╭─ Selected text
It isn’t that my son is too much, although we do have our moments of sheer insanity. And it isn’t that my maternal instincts are either absent or inactivated. They are working just fine, sometimes even mama bear overdrive. And while I did have a rough labor and delivery, I’m not jaded to the point of bareness. I don’t hate children either- not yours nor mine! I don’t drink, smoke, or do drugs, so I’m not looking for the freedom to reenter middle earth and fade away. It’s actually so plain and simple it might just knock you down. Hold tight. Breathe. My family is complete with one child. One toe-headed, long-legged, occasionally cussing but mostly snuggle-bugging child. We are a perfectly happy triangle of love, and we aren’t looking to expand.
Statistically, this is a rising trend. But it comes with such backlash, I’m surprised most people are brave enough to stop genetically multiplying after the first go around. Let’s talk about one. Because it was said to me once that “one barely counts.” Well, one round of mini golf barely counts, that’s true. One shoelace seems a bit deficient. If you’ve set out to count to 4 billion, one is really, painfully insignificant. But one human being under your 24/7 care from the second they are born until the moment you can longer care for them hardly “barely counts.” One is actually the number that counts so much. Once you have one, you have entered the bizarre world of parenthood where you think more about the level of safety of your area pond than you do about personal hygiene or the meaning of life.
╰─
◆ Actions to take:
[a] Copy out the stretch of the essay on having one child from "It isn’t that my son" through "looking to expand.".
[b] Answer these questions from the essay on having one child:
(i) Which three things does the writer say they don't do?
(ii) What was once said to the writer about one child?
(iii) What shape does the writer use to describe their family?
[c] List every term the essay on having one child uses to describe the child in the sentence that begins "One toe-headed".
╭─ Records
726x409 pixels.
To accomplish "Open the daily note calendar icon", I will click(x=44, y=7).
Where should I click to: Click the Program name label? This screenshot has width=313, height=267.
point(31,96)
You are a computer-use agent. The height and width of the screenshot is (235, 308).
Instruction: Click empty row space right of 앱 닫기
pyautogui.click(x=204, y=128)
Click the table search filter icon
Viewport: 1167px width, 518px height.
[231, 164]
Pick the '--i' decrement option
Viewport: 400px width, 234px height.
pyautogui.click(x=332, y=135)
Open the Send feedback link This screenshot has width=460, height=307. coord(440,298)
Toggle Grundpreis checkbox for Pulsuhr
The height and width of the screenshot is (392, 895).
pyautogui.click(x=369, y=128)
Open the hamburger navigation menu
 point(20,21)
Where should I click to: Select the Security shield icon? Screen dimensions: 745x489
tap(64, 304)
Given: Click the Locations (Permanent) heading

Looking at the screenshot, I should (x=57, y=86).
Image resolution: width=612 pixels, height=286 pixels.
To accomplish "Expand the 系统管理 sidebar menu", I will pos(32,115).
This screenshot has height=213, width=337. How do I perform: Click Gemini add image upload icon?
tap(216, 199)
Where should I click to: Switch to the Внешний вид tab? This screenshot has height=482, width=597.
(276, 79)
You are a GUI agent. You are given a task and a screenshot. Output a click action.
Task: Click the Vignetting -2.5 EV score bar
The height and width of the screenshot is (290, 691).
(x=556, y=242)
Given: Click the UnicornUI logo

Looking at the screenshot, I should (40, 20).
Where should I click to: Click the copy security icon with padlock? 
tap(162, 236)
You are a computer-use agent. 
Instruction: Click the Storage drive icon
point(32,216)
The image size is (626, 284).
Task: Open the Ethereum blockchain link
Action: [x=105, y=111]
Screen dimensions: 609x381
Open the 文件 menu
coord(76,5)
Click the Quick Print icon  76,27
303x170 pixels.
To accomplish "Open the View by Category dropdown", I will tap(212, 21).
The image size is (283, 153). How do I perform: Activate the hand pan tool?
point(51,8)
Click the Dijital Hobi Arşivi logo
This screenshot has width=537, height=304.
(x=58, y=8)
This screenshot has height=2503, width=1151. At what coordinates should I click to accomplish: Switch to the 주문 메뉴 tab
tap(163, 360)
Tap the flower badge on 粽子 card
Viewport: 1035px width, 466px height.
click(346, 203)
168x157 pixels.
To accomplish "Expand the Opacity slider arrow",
╰─
◆ Response list:
[a]
It isn’t that my son is too much, although we do have our moments of sheer insanity. And it isn’t that my maternal instincts are either absent or inactivated. They are working just fine, sometimes even mama bear overdrive. And while I did have a rough labor and delivery, I’m not jaded to the point of bareness. I don’t hate children either- not yours nor mine! I don’t drink, smoke, or do drugs, so I’m not looking for the freedom to reenter middle earth and fade away. It’s actually so plain and simple it might just knock you down. Hold tight. Breathe. My family is complete with one child. One toe-headed, long-legged, occasionally cussing but mostly snuggle-bugging child. We are a perfectly happy triangle of love, and we aren’t looking to expand.

[b]
(i) Drink, smoke, or do drugs.
(ii) That "one barely counts."
(iii) A triangle: "a perfectly happy triangle of love."

[c] toe-headed; long-legged; occasionally cussing; mostly snuggle-bugging